BRUSSELS, Feb 13: European Union finance ministers formally ended rebuke procedures on Germany’s widening budget deficit on Tuesday saying their skillfully-forged political deal would not hurt the euro.

Allegations that the single European currency was in for more trouble on forex markets were “pure nonsense,” said triumphant German Finance Minister Hans Eichel.

A unanimous decision by the 15 EU ministers against sending Berlin an early warning letter had helped “preserve the credibility” of the bloc’s 1997 growth and stability pact, Eichel insisted.

But the face-saving deal allowing Berlin to wriggle out of an official EU reprimand was immediately thrashed by German opposition leaders and European monetary experts as a sign of European governments’ failure to stand up to Berlin’s bullying.

Ex-German finance minister Theo Waigel slammed the German government for putting pressure on the European Union, saying Berlin had sent a “disastrous signal for the future.”

Waigel, an architect of the stability pact which prevents eurozone governments from overspending, said German Chancellor Gerhard Schroeder’s tough-arm tactics had endangered future use of the pact’s early warning procedure.

The measure is intended to prevent nations overshooting the stability pact’s budget deficit ceiling of 3 per cent of gross domestic product.

European Parliamentarians also lashed out at EU governments for caving in to German pressure.

“This is a bad and damaging decision for Europe and the Euro. It will not contribute to a strengthening of the European Union and its common currency,” said European People’s Party economic spokesman Othmar Karas.

Karas said EU governments had “embarrassed the European Commission as guardian of the Treaties and done a disservice to the stability pact.”

Future “unlawful behaviour” by other EU governments was now inevitable, said Karas.

But EU Monetary Affairs Commissioner Pedro Solbes who called for an early warning for Germany said he was satisfied Berlin would not breach the 3 per cent budget deficit ceiling.

Germany had effectively responded to all of the Commission’s concerns at its rising budget deficit, now estimated at 2.7 per cent of GDP, Solbes said.

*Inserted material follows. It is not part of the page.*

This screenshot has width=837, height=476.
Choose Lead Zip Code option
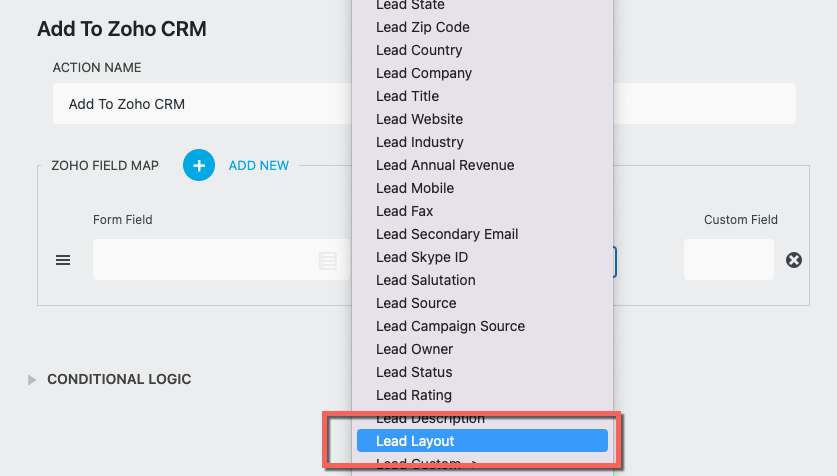pyautogui.click(x=422, y=27)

A statement by EU governments announcing their decision to close the early warning procedure against Germany said Berlin had made a number of key commitments to avert an official reprimand.

Berlin confirmed its “endeavour” to ensure that the 3 per cent of gross domestic product reference value for the general government deficit will not be breached.

Germany also agreed to implement its 2002 budgetary plans “carefully,” avoiding any discretionary measures that could aggravate its budgetary position and “using any budgetary room for manoeuvre to reduce the deficit.”

Germany also confirmed that a “close to balance position will be reached by 2004,” the statement said.

But ministers also recognised that the early warning procedure started by Solbes last month was an “essential part” of the eurozone’s stability and growth pact.

The commission had there “acted in accordance with the provisions of the pact,” the statement insisted.